◆ Recorded data:
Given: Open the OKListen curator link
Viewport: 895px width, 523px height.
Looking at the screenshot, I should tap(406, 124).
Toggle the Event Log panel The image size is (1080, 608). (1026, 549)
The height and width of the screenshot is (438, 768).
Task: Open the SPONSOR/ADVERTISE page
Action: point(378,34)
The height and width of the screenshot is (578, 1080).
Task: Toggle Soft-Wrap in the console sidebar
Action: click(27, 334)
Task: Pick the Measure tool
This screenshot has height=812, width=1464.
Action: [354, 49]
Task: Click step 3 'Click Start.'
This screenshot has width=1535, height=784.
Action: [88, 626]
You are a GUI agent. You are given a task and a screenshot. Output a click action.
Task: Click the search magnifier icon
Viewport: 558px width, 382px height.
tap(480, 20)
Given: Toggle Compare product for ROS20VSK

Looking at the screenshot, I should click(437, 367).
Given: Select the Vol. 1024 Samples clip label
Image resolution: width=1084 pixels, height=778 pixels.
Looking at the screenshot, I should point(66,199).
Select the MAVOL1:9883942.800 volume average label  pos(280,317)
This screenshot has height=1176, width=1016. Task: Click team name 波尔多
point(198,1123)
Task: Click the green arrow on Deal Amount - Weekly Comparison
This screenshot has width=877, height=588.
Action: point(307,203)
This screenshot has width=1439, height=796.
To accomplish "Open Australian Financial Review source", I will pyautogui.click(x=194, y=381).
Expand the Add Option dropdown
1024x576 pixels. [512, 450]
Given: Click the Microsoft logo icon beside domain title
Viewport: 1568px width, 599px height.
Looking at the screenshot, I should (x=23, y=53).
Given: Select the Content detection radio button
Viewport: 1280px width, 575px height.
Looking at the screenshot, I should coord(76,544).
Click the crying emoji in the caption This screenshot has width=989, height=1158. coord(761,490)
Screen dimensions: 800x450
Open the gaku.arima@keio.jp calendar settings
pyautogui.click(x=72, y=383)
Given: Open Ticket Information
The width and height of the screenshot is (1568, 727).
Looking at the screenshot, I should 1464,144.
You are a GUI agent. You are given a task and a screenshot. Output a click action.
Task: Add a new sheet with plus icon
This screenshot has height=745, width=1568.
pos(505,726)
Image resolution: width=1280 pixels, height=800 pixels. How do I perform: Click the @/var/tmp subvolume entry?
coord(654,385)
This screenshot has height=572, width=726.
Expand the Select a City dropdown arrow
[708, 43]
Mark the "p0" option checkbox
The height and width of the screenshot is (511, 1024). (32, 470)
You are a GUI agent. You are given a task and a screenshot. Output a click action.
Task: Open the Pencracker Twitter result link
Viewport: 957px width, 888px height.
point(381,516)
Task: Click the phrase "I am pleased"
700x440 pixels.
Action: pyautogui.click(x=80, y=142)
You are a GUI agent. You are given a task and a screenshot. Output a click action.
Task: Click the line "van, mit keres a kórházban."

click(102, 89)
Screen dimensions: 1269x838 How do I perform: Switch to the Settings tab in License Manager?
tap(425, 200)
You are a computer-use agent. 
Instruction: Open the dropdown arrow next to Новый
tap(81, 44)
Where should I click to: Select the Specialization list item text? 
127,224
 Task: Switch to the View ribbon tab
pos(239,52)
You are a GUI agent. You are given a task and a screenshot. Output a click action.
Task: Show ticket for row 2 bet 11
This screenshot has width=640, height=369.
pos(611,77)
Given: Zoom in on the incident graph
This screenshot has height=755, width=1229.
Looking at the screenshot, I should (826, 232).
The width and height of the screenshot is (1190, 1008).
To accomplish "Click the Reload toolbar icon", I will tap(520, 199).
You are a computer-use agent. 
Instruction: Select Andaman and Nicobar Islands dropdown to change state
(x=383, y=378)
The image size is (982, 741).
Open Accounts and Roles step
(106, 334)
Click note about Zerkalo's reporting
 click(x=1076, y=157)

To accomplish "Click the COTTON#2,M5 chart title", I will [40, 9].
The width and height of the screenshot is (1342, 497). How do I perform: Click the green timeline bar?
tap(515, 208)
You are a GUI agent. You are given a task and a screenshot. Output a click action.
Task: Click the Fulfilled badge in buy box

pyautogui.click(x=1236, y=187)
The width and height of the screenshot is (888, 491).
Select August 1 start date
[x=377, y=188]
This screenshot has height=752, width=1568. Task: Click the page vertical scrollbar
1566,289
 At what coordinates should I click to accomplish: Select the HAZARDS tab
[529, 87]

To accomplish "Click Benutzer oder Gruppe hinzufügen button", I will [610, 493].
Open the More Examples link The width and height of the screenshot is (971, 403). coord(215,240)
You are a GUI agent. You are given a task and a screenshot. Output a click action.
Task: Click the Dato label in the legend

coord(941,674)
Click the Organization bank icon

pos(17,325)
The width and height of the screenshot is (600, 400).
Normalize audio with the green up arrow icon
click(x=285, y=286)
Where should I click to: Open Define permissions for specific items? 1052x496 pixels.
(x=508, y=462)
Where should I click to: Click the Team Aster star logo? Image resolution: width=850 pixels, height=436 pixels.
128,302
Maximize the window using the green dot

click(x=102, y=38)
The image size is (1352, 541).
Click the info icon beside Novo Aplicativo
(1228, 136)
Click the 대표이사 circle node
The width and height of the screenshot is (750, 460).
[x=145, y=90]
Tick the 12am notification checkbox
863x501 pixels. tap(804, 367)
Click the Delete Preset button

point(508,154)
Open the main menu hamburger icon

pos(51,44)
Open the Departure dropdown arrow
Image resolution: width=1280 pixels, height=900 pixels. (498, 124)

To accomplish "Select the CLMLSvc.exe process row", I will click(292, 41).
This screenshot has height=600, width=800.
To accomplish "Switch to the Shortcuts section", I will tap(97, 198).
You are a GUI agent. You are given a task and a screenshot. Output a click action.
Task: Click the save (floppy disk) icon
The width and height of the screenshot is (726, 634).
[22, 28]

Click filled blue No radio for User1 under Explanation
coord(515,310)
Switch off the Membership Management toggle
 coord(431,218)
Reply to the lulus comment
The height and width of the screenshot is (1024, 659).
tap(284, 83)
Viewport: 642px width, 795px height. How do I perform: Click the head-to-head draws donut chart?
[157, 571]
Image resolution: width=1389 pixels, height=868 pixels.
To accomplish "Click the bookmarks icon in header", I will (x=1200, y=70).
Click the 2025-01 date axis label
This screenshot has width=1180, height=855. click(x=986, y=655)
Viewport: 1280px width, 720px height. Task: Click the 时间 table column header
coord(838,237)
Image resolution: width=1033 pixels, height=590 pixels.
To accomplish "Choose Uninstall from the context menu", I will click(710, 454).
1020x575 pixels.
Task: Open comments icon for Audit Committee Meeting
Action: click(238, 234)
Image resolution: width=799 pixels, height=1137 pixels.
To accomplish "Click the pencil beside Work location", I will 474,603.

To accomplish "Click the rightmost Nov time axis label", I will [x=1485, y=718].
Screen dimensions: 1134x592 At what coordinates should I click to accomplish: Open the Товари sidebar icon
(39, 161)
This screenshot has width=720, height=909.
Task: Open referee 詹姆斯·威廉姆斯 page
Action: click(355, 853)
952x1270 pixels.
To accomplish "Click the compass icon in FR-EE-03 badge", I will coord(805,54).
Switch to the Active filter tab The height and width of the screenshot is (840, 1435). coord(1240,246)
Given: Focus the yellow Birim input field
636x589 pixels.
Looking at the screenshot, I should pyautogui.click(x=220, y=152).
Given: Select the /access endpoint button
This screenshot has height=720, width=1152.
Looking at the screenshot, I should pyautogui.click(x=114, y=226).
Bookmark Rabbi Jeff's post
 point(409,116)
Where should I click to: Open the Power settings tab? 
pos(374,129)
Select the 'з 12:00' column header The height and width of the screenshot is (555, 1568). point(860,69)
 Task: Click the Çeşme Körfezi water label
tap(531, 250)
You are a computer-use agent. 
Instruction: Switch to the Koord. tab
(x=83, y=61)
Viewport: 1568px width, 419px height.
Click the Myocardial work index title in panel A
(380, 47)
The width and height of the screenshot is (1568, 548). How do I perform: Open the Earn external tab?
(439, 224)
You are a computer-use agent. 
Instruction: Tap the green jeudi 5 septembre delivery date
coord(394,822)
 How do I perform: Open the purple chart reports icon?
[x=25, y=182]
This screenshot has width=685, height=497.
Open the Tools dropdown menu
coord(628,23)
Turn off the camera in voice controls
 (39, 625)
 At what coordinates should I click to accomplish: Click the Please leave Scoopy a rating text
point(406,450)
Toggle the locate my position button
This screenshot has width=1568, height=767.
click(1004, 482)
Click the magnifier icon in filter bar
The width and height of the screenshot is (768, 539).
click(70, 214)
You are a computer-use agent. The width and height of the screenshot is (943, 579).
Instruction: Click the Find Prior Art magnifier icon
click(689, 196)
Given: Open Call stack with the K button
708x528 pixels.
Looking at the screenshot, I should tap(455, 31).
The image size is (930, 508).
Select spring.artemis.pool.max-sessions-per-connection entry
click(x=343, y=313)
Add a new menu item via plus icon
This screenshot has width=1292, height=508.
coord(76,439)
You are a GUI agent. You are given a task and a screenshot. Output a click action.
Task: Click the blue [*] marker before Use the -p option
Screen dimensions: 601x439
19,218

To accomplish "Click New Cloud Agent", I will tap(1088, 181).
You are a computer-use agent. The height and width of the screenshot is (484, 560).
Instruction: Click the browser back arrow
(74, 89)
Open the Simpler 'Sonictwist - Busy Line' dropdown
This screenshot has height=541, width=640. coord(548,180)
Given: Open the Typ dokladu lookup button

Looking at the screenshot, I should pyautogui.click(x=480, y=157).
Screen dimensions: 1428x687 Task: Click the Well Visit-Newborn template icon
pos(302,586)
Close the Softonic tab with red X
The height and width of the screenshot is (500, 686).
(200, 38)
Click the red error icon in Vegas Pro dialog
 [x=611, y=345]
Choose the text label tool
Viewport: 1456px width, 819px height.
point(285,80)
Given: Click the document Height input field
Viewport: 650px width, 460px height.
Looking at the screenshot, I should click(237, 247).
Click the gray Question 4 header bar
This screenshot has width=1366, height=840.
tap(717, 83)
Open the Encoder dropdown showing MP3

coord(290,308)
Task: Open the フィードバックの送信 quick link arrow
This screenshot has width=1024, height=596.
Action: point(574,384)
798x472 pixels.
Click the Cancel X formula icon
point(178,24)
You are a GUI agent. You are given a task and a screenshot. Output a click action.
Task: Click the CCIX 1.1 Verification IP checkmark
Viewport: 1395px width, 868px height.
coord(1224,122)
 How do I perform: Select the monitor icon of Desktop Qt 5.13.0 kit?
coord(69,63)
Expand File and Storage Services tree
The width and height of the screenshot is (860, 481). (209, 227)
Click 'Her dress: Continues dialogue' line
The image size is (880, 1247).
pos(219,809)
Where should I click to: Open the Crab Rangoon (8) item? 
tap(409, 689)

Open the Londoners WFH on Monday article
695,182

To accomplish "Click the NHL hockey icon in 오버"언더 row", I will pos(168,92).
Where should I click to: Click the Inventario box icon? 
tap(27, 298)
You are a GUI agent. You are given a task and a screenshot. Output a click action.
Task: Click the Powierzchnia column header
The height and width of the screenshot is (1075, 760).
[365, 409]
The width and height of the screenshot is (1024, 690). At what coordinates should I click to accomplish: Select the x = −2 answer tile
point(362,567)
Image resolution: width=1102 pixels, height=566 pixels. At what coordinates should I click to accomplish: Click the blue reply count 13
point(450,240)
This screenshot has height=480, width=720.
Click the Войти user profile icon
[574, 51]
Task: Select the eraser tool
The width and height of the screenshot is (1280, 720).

◆ What you are asked to do: In the listing above, find every line with the word "link" and copy it.

◆ Result of the exercise:
Given: Open the OKListen curator link
Task: Open the Pencracker Twitter result link
Open the More Examples link The width and height of the screenshot is (971, 403). coord(215,240)
Task: Open the フィードバックの送信 quick link arrow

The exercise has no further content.